- Goal of the exercise:
All lines from the one with "Task: Select the THIGH column header" through the final line of the records below must be written out exactly, with no other text.

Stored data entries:
+++++

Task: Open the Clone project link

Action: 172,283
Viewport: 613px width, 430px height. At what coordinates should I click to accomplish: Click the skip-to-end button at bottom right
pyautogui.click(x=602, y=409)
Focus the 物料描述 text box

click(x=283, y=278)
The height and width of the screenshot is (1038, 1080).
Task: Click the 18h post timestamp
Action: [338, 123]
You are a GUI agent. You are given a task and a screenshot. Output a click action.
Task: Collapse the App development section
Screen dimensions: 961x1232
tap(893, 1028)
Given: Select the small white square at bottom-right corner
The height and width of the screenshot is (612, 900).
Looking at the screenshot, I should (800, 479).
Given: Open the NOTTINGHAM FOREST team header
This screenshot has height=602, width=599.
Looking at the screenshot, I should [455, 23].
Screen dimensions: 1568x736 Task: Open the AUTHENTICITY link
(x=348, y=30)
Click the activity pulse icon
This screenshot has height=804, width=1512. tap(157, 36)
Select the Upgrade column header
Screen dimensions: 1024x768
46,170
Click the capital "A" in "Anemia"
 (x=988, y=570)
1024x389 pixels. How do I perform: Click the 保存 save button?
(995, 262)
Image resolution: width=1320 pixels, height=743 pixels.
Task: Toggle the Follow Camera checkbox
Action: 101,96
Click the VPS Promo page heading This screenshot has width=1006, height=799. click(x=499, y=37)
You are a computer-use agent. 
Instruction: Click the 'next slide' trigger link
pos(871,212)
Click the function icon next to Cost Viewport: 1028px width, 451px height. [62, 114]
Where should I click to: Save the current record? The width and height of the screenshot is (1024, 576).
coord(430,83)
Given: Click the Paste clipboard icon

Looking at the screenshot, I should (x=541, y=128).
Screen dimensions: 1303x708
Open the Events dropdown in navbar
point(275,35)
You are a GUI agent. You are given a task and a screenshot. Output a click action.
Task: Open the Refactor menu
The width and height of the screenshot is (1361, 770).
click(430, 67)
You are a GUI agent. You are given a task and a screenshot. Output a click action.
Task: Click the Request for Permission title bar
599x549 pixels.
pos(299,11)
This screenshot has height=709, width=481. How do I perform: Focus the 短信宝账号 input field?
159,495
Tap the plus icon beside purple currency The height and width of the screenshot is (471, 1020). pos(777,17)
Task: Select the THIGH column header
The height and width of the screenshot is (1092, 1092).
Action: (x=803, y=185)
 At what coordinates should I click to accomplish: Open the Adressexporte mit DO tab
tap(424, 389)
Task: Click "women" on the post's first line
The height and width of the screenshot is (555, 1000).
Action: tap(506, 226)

+++++

- Exercise result:
Task: Select the THIGH column header
The height and width of the screenshot is (1092, 1092).
Action: (x=803, y=185)
 At what coordinates should I click to accomplish: Open the Adressexporte mit DO tab
tap(424, 389)
Task: Click "women" on the post's first line
The height and width of the screenshot is (555, 1000).
Action: tap(506, 226)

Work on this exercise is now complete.